I hope it’s never too late to answer, at least someone might find my answer useful :)
So topology.newStaticState() is a Trident abstraction for the requested data store. The parameter for newStaticState() should be the implementation - based on the method contract - storm.trident.state.StateFactory . factory, in turn, must implement the makeState() method, which returns an instance of storm.trident.state.State . However, if you plan on requesting your status, you should instead return the value tt> t, since a regular storm.trident.state.State does not have methods to query the actual data source (you really get a class exception if you try to use something, except ReadOnlyMapState ).
So let's try it!
Implementation of a fictitious state:
public static class ExampleStaticState implements ReadOnlyMapState<String> { private final Map<String, String> dataSourceStub; public ExampleStaticState() { dataSourceStub = new HashMap<>(); dataSourceStub.put("tuple-00", "Trident"); dataSourceStub.put("tuple-01", "definitely"); dataSourceStub.put("tuple-02", "lacks"); dataSourceStub.put("tuple-03", "documentation"); } @Override public List<String> multiGet(List<List<Object>> keys) { System.out.println("DEBUG: MultiGet, keys is " + keys); List<String> result = new ArrayList<>(); for (List<Object> inputTuple : keys) { result.add(dataSourceStub.get(inputTuple.get(0))); } return result; } @Override public void beginCommit(Long txid) {
A factory:
public static class ExampleStaticStateFactory implements StateFactory { @Override public State makeState(Map conf, IMetricsContext metrics, int partitionIndex, int numPartitions) { return new ExampleStaticState(); } }
Simple psvm (aka public static void main ):
public static void main(String... args) { TridentTopology tridentTopology = new TridentTopology(); FeederBatchSpout spout = new FeederBatchSpout(Arrays.asList(new String[]{ "foo" })); TridentState state = tridentTopology.newStaticState(new ExampleStaticStateFactory()); tridentTopology .newStream("spout", spout) .stateQuery(state, new Fields("foo"), new MapGet(), new Fields("bar")) .each(new Fields("foo", "bar"), new Debug()) ; Config conf = new Config(); conf.setNumWorkers(6); LocalCluster localCluster = new LocalCluster(); localCluster.submitTopology("tridentTopology", conf, tridentTopology.build()); spout.feed(Arrays.asList(new Values[]{ new Values("tuple-00"), new Values("tuple-01"), new Values("tuple-02"), new Values("tuple-03") })); localCluster.shutdown(); }
And finally, the conclusion:
DEBUG: MultiGet, keys is [[tuple-00], [tuple-01], [tuple-02], [tuple-03]] DEBUG: [tuple-00, Trident] DEBUG: [tuple-01, definitely] DEBUG: [tuple-02, lacks] DEBUG: [tuple-03, documentation]

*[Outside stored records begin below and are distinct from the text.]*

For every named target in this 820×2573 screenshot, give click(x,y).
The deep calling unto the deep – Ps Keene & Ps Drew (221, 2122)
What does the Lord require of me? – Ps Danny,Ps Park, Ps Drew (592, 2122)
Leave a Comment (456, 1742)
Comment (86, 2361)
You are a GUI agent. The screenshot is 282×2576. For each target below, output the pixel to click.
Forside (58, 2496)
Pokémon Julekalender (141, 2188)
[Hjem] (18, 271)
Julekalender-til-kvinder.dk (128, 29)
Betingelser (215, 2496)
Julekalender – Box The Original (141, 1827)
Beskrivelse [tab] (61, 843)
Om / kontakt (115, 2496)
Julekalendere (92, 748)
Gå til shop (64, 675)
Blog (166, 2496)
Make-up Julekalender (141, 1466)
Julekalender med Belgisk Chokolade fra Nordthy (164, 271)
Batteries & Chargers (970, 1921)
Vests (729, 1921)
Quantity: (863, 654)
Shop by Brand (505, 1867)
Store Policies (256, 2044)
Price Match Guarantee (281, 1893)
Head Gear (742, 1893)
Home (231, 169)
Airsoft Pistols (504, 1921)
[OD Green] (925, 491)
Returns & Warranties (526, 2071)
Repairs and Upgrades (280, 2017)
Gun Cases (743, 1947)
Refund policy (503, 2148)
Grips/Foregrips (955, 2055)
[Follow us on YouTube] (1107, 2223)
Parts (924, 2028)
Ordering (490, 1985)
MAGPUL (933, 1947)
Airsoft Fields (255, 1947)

You see that stateQuery () gets the values from the input batch and matches them with the values found in the "data store".
Diving is a little deeper, you can look at the source of the MapGet class (the guy whose instance is used to query inside the topology) and find the following there:
public class MapGet extends BaseQueryFunction<ReadOnlyMapState, Object> { @Override public List<Object> batchRetrieve(ReadOnlyMapState map, List<TridentTuple> keys) { return map.multiGet((List) keys); } @Override public void execute(TridentTuple tuple, Object result, TridentCollector collector) { collector.emit(new Values(result)); } }
Thus, under the hood, it simply calls the multiGet() method of your ReadOnlyMapState implementation, and then emits the values found in the data store, adding them to the existing tuple. You can (though perhaps not the best) to create your own implementation of BaseQueryFunction<ReadOnlyMapState, Object> by doing something more complex.